6. Les juges d'appel (...) ont également décidé que la construction peut être admise du point de vue d'un bon aménagement du territoire et que la réparation requise visant la démolition n'est pas justifiée et ce, par les motifs suivants :

- l'habitation est complète, tant au plan régional qu'au PPA, entourée de zone d'habitation et reprise comme seule construction située à cet endroit au PPA avec une autre affectation ;

- avant l'élaboration du PPA, la commune était également d'avis que « l'immeuble s'alignait sur une rangée d'habitations existantes et faisait partie d'un groupement d'habitations situé dans cette zone industrielle » et que le bon aménagement du territoire local n'était ainsi manifestement pas menacé ;

- la commune a, certes, fait la remarque précitée sous réserve d'avis favorable du service AROHM (Administratie Ruimtelijke Ordening Huisvesting en Milieu), ce qui ne s'est pas produit dès lors que ce dernier a supposé, à tort, que le bien était situé en zone industrielle ;

- la commune de Boom avait alors avancé comme motif de refus du permis de régularisation et de la mention au PPA le fait que le PPA adopté définitivement par le conseil communal le 17 décembre 1998 prévoit à cet endroit un réseau routier public et un espace vert avec zone de servitude pour les collecteurs RWA (Regenwaterafvoer : écoulement par temps pluvieux) et DWA (Droogweerafvoer : écoulement par temps sec) ;

- il ressort du dossier présenté par les défendeurs que ces collecteurs ont déjà été installés et qu'un accord a été conclu le 4 août 2000 à cet égard entre la s.a. Aquafin et le second défendeur, en sa qualité de propriétaire de l'immeuble ;

- il n'a pas été procédé à une expropriation à ce jour, à savoir 13 ans après l'acceptation par la commune du PPA, afin de s'approprier le sol comme « voirie publique ».

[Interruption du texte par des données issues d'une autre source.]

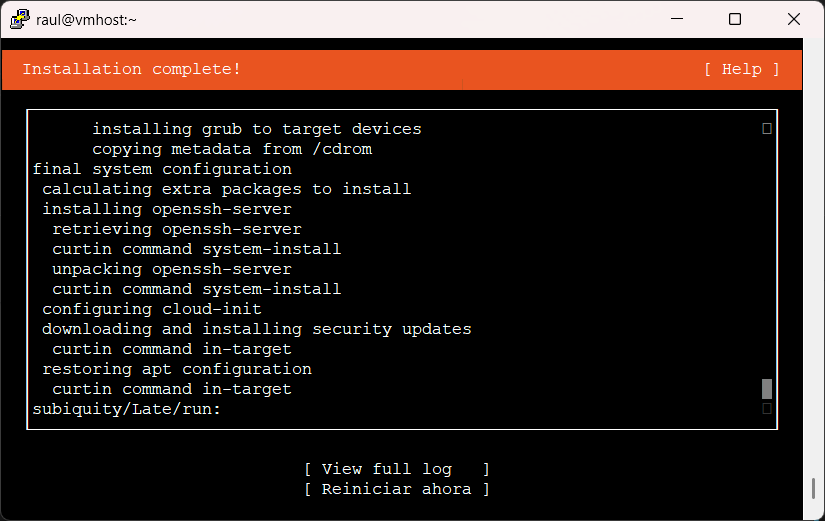Open the Help menu in installer header

(x=741, y=69)
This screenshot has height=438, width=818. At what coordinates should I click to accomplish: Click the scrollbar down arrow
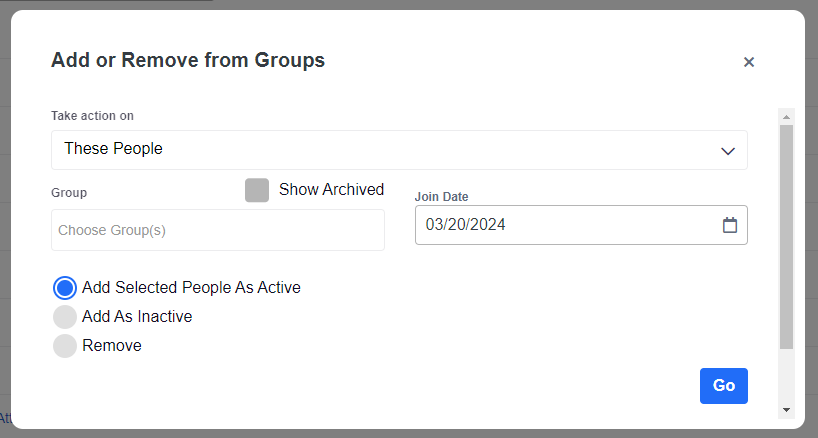pyautogui.click(x=786, y=409)
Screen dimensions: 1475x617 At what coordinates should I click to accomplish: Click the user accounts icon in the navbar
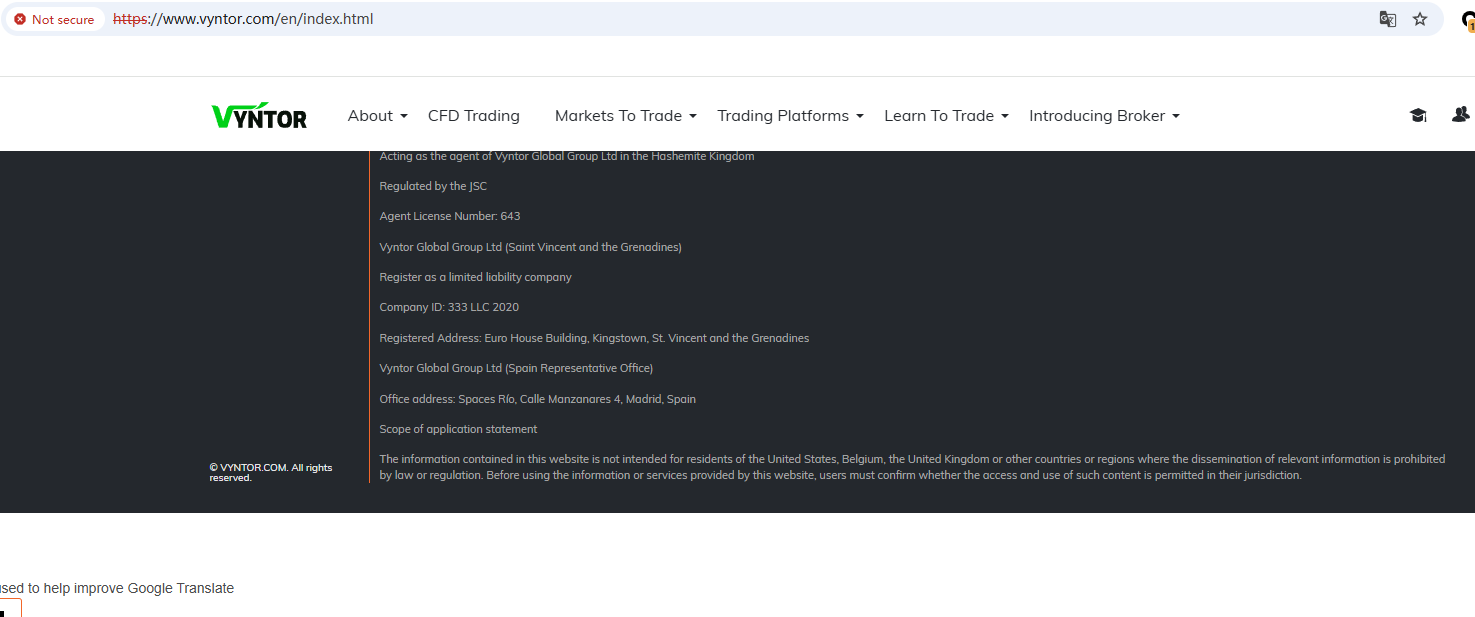point(1460,115)
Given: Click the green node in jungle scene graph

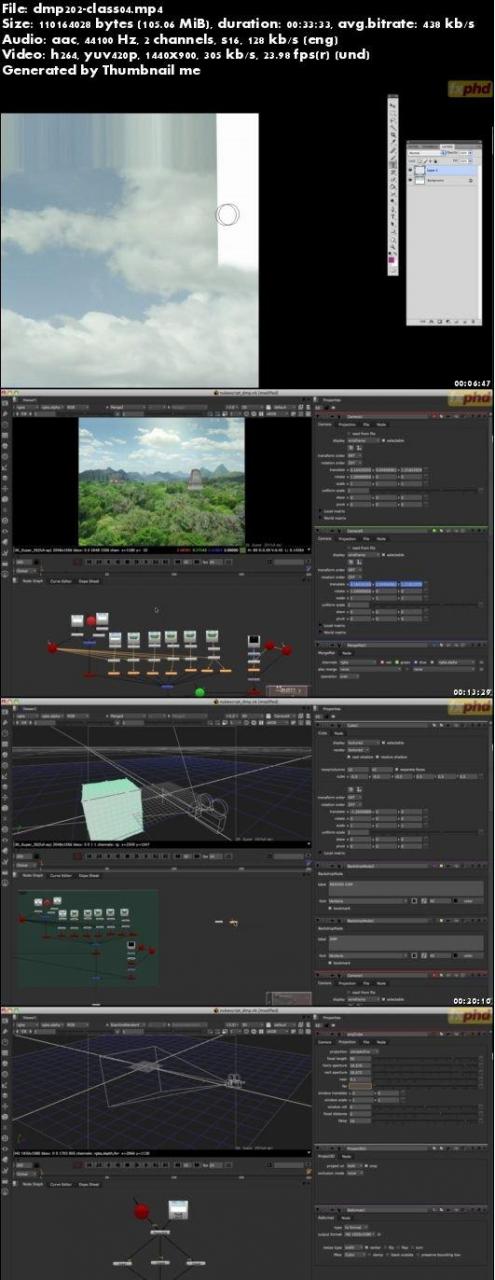Looking at the screenshot, I should [x=199, y=691].
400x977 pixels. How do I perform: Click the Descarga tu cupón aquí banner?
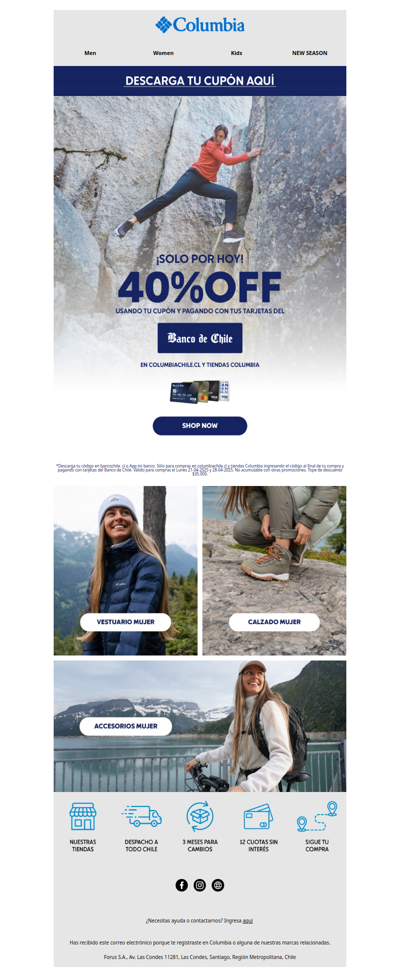click(200, 81)
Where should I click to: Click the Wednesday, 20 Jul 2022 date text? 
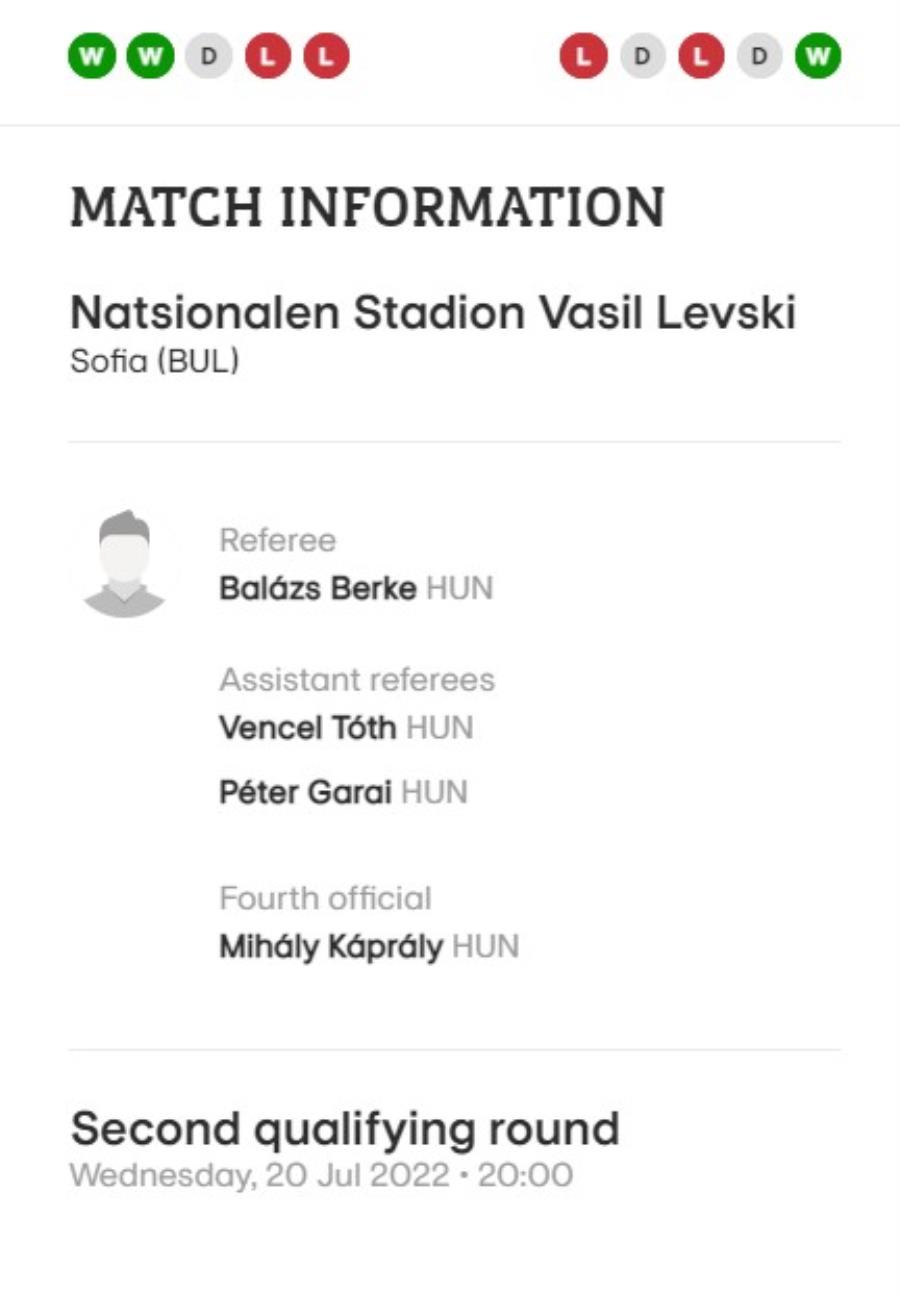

Par ces motifs, les juges d'appel n'ont pas exercé un contrôle marginal de la décision de l'autorité demanderesse en réparation par rapport au bon aménagement du territoire et à la réparation à requérir, mais ont, au contraire, substitué leur propre conception à la décision de l'autorité administrative.

Le moyen est fondé.

PAR CES MOTIFS,

LA COUR

Casse l'arrêt attaqué ;

Ordonne que mention du présent arrêt sera faite en marge de l'arrêt cassé ;

Condamne les défendeurs aux frais ;

Renvoie la cause à la cour d'appel de Gand, chambre correctionnelle.

Ainsi jugé par la Cour de cassation, deuxième chambre, à Bruxelles, où siégeaient le premier président Etienne Goethals, les conseillers Filip Van Volsem, Alain Bloch, Peter Hoet et Antoine Lievens, et prononcé en audience publique du six novembre deux mille douze par le premier président Etienne Goethals, en présence de l'avocat général délégué André Van Ingelgem, avec l'assistance du greffier Kristel Vanden Bossche.

Traduction établie sous le contrôle du conseiller Benoît Dejemeppe et transcrite avec l'assistance du greffier Fabienne Gobert.